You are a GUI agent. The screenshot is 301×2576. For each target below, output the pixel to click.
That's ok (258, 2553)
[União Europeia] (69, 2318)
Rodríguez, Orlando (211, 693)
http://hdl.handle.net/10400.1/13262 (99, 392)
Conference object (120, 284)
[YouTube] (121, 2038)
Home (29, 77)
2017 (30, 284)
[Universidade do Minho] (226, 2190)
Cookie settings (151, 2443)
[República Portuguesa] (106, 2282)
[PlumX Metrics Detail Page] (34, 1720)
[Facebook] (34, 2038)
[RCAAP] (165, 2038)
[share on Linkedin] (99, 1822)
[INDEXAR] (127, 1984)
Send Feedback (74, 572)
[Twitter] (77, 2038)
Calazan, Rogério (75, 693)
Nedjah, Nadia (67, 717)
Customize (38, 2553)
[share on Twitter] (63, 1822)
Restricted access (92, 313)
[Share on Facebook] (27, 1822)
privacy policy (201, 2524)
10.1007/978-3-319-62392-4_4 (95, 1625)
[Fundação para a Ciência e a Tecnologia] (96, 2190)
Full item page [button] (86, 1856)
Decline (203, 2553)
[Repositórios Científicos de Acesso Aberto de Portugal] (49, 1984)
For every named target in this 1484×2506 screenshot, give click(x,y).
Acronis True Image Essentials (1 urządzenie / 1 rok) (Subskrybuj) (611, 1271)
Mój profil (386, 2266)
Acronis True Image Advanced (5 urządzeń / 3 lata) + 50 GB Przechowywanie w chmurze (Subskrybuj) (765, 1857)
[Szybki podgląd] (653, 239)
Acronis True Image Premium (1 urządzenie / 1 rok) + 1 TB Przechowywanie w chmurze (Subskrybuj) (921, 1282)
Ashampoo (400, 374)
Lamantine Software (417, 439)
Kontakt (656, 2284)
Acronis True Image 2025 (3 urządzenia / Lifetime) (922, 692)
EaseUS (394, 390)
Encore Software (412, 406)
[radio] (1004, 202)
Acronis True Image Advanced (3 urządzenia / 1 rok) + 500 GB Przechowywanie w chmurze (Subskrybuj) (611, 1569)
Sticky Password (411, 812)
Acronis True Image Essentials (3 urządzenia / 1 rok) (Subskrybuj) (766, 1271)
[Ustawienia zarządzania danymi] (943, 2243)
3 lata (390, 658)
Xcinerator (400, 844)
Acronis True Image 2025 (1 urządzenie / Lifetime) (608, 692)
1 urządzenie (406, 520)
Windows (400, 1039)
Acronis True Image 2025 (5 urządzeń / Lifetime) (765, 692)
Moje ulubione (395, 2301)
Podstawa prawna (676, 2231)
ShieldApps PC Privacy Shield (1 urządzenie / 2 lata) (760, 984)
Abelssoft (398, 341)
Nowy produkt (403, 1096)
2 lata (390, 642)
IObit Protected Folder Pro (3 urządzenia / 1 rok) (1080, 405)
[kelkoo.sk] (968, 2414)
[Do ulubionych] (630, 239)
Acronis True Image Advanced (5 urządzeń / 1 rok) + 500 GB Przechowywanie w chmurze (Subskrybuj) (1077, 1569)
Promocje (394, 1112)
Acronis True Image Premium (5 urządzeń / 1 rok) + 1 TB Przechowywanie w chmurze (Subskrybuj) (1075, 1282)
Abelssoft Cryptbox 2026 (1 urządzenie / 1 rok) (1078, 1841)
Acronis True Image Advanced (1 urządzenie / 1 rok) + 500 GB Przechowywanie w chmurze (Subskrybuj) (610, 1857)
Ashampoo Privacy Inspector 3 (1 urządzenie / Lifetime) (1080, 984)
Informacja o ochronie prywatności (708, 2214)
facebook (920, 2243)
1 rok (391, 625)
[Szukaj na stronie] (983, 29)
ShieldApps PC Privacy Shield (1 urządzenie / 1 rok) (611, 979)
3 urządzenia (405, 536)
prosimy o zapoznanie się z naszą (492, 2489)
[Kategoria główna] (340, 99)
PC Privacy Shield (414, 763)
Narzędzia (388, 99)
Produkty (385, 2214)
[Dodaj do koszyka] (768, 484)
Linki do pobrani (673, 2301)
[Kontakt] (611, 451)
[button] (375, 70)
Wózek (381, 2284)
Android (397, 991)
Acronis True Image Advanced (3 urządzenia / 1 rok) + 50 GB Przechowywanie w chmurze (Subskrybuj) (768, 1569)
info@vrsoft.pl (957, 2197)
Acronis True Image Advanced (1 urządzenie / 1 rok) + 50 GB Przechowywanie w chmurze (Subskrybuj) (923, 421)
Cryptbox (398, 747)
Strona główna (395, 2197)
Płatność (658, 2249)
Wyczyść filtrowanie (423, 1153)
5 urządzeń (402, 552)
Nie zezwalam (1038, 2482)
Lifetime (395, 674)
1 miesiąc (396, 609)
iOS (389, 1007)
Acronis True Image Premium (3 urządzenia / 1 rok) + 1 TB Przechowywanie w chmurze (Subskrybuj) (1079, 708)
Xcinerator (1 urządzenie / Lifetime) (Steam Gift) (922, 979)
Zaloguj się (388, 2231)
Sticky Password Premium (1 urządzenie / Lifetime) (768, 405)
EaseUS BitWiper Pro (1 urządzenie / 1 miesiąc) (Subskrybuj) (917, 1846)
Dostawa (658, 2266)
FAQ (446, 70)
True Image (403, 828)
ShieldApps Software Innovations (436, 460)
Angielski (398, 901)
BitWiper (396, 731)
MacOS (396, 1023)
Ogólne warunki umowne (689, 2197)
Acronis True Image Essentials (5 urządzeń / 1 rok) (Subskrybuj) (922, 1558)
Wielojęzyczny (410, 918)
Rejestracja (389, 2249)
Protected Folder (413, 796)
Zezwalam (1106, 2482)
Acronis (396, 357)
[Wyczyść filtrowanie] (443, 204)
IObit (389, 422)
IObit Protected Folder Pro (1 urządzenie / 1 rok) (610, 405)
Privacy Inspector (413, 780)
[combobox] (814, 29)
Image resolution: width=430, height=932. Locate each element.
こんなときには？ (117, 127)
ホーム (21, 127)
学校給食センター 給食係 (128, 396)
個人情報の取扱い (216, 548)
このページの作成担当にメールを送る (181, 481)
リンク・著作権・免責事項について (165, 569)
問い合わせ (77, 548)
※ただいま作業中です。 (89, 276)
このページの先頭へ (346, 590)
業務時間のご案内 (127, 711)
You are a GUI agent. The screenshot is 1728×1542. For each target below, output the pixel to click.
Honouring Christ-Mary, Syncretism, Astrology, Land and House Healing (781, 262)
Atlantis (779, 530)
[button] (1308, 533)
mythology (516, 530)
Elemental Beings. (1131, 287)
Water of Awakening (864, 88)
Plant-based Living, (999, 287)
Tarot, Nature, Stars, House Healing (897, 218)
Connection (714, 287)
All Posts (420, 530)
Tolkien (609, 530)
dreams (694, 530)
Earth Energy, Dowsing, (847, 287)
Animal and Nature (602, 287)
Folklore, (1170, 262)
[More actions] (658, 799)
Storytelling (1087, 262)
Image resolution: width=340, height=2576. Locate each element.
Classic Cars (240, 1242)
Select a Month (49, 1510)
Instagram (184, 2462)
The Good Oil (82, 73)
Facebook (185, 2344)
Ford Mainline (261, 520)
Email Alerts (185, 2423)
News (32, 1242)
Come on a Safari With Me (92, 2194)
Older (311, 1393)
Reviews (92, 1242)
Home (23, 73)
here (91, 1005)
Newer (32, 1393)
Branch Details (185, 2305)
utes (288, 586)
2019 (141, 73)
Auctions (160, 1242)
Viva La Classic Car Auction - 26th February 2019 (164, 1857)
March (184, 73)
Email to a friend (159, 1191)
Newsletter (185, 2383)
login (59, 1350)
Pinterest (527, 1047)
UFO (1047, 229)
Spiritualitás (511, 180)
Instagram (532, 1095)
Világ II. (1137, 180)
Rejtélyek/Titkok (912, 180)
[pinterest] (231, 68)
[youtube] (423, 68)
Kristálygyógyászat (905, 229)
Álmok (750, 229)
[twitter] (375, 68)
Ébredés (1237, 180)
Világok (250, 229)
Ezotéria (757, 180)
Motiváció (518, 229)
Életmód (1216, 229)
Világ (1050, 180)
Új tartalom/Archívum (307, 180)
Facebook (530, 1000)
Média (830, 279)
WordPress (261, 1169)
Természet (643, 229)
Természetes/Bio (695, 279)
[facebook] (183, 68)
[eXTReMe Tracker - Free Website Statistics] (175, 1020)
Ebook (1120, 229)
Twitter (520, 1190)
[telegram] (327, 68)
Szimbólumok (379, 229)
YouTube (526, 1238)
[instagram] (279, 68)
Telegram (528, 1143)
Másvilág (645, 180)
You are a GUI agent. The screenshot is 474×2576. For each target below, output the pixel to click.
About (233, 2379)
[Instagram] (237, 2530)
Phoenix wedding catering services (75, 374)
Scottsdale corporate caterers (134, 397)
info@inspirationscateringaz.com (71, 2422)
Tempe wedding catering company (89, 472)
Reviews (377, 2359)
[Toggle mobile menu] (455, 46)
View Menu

------------------------------------------------------------------------

• Task to complete: Count every line of the material that holds the string "Software", then give the total alone.

• Solution to the problem: 3